This became more pertinent when the leak of the Operation Yellowhammer document (on worst-case, no-deal planning) warned of ‘significant disruption lasting up to six months’ at ports.
But with the Withdrawal Agreement now ratified by both the UK and EU, this scenario seems less likely.
However, one aspect that is subject to change is the regulation of medicines in the UK.
At present, The Human Medicines Regulations 2012 (which incorporated an EU directive into UK law) determine the licensing, manufacture, advertising and sale of medicinal products.
Moreover, membership of the EU has meant that the UK has been part of a simplified, marketing authorisation system for medicines that is run by the European Medicines Agency (EMA), but with input from, for example, the UK’s Medicines and Healthcare products Regulatory Agency (MHRA).
Furthermore, together with evaluating applications for new treatments and monitoring their safety, the EMA is also responsible for the Clinical Trials Information System, a key component of the EU’s new Clinical Trials Regulation.
The problem here is that pharmaceutical companies, when faced with a choice about where to launch a treatment, would likely opt for the bigger EU market over the UK.
Thus, there would likely be delays in UK patients receiving new medicines. Indeed, past analysis by the Office of Health Economics revealed that access could be held up, on average, by two-three months, while the proportion of submissions for authorisation as a whole could reduce (based on the experience of other non-EU countries, such as Switzerland and Canada, with whom the EU has a mutual agreement on regulated products).

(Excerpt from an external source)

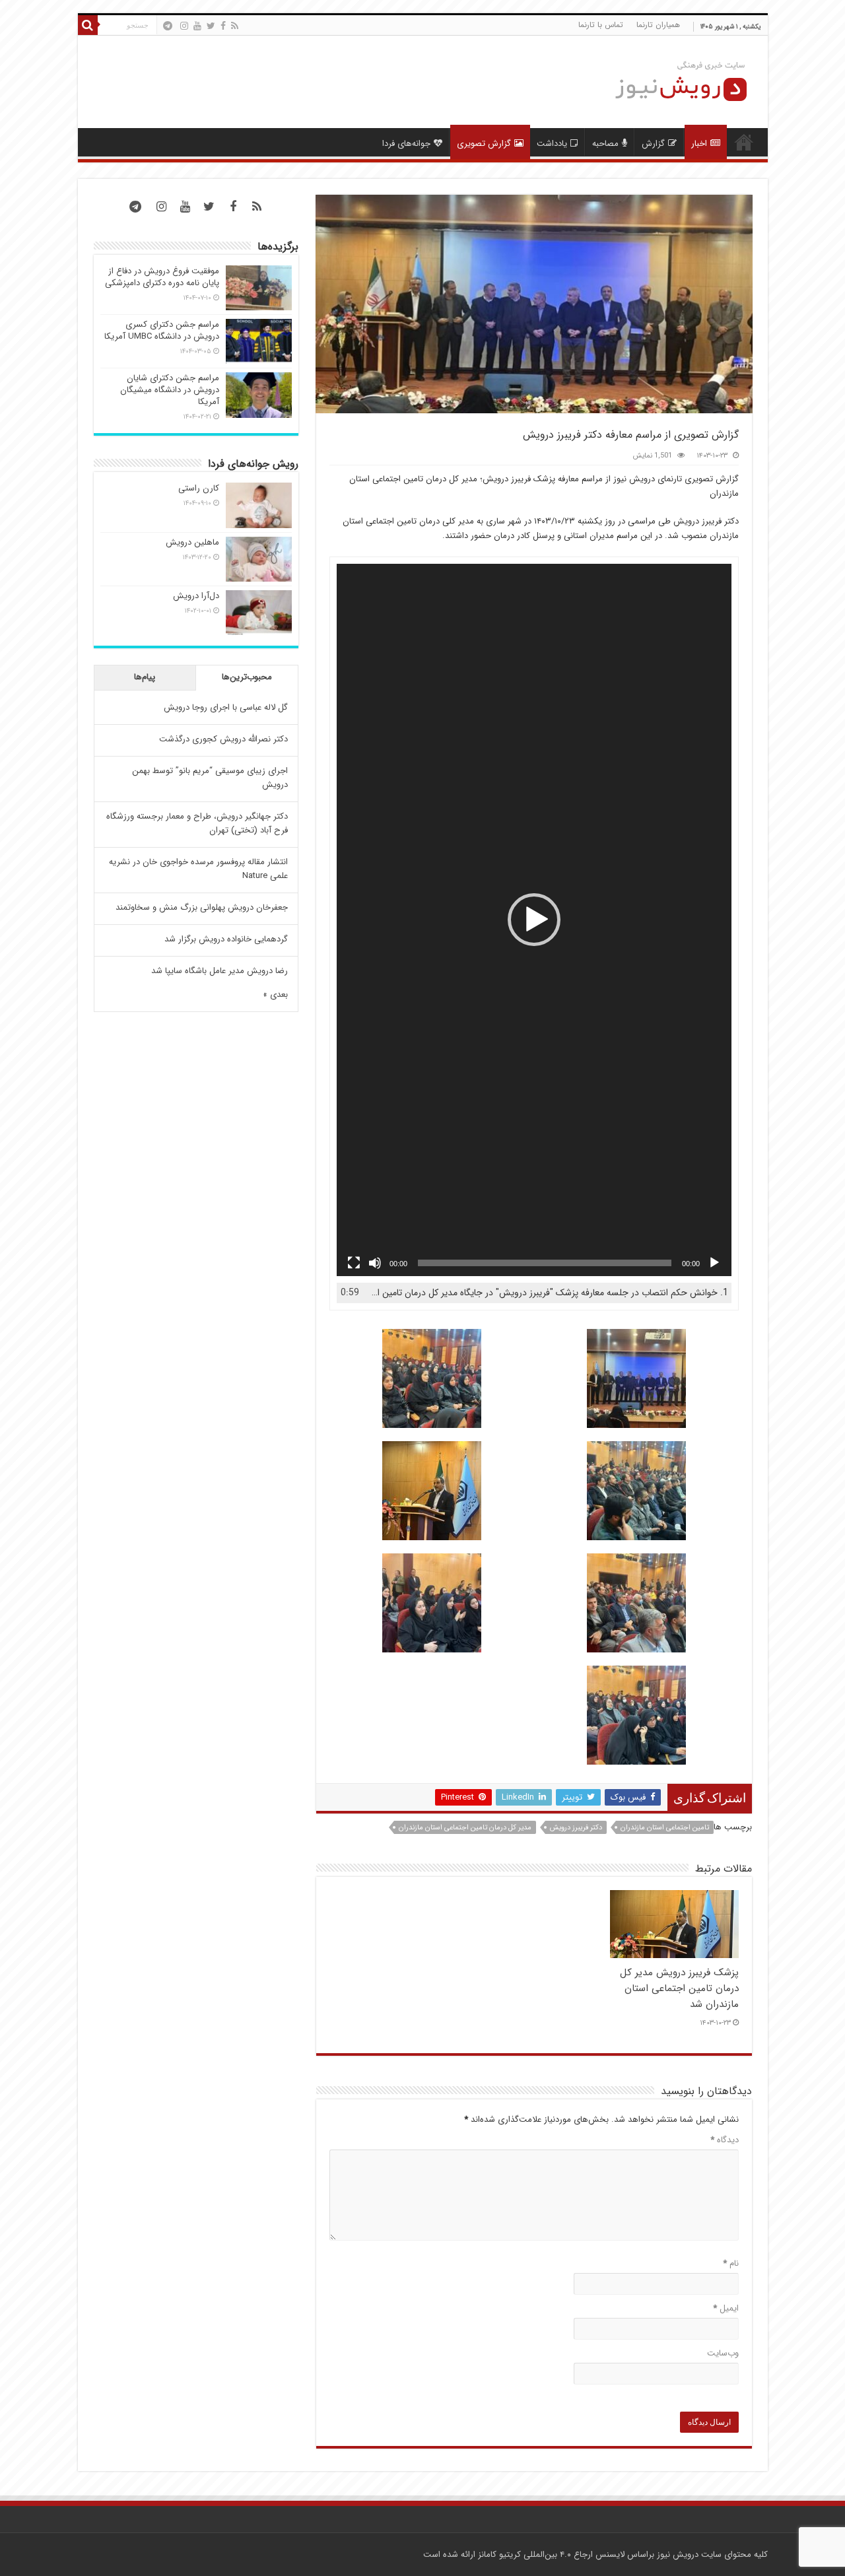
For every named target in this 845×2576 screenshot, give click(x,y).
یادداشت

Any scenario leading to a delay in access to medicines would clearly be unacceptable for our community.
As a result, in its negotiating objectives on the future relationship with the EU, the Government is seeking ‘mutual recognition of certificates of Good Manufacturing Practice (GMP) compliance issued by the regulatory authority of either party.’

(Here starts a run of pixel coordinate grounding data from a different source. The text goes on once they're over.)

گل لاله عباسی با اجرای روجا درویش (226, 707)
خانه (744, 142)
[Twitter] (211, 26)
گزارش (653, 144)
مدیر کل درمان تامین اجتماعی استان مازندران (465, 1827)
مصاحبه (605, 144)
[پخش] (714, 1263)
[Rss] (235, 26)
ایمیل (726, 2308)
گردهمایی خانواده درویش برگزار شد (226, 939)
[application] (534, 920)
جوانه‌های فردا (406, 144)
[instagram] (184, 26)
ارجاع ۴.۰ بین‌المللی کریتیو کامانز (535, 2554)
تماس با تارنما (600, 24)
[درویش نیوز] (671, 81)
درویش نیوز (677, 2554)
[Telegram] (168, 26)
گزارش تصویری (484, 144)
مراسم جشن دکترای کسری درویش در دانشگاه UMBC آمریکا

These certificates demonstrate that a pharmaceutical company has attained the minimum standard required when producing a medicine, and are required if marketing authorisation is to be subsequently obtained.
Meanwhile, the Medicines and Medical Devices Bill, first advertised in December’s Queen Speech, sets out the principles for a new, post-Brexit regulatory framework. Indeed, it would enable the MHRA ‘to go even further in developing innovative regulation’ for the manufacture and trial of medicines. This suggests that there could be a more divergent approach from that of the EU.
In addition, the Department of Health and Social Care has added: “The new bill means hospitals can use patient tissue and DNA samples to tailor treatments to individual patients when other medicines have failed, or to develop drugs that have a shelf-life of minutes and would otherwise be unavailable to them. This has the potential to streamline access to treatments for patients with rare cancers and brain tumours.”
The level of cooperation that the UK will have with the EMA going forward is unknown. Indeed, the Government has withstood efforts by the House of Lords to dictate its future relationship with the agency.
The Brain Tumour Charity believes that the UK should have continued cooperation with the EMA following the transition period. However, it is promising to hear about the positive impact that the Medicines and Medical Devices Bill could have for those affected by a brain tumour, including the personalisation of treatment. We will update our community with further information on this when it is provided.